▶ **What you will do**: Quote, word for word, the line containing "Task: Toggle 过滤点 series via legend label" and all lines that follow it to the end of the records, with no pictures.

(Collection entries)
====

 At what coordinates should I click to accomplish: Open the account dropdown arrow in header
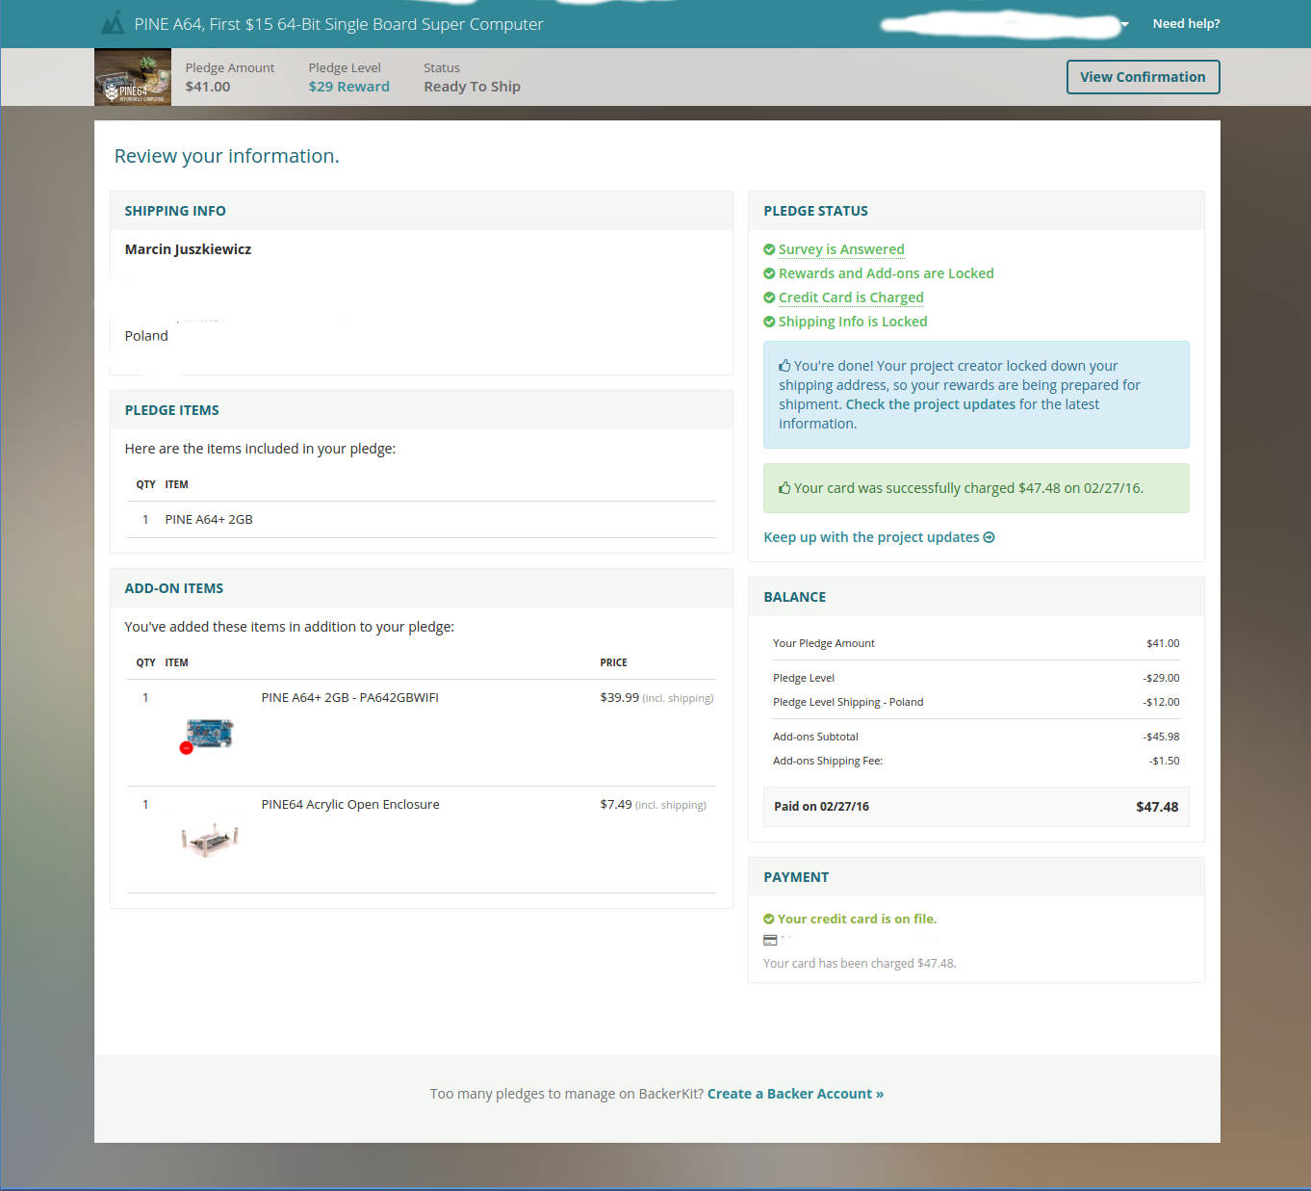[1124, 24]

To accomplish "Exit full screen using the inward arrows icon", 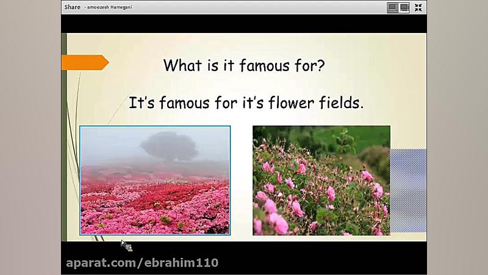I will (418, 7).
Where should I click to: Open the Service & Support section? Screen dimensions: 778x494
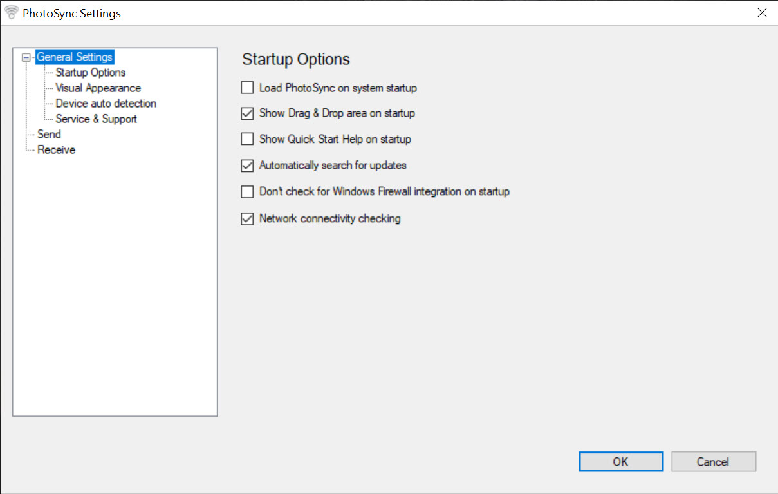[96, 119]
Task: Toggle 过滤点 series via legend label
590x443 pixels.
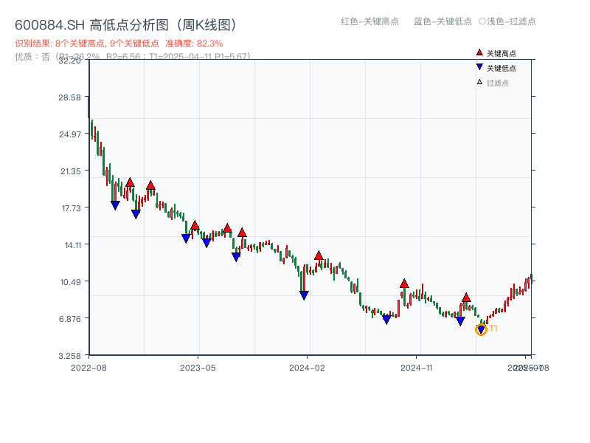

====

▶ **Written answer**:
Task: Toggle 过滤点 series via legend label
590x443 pixels.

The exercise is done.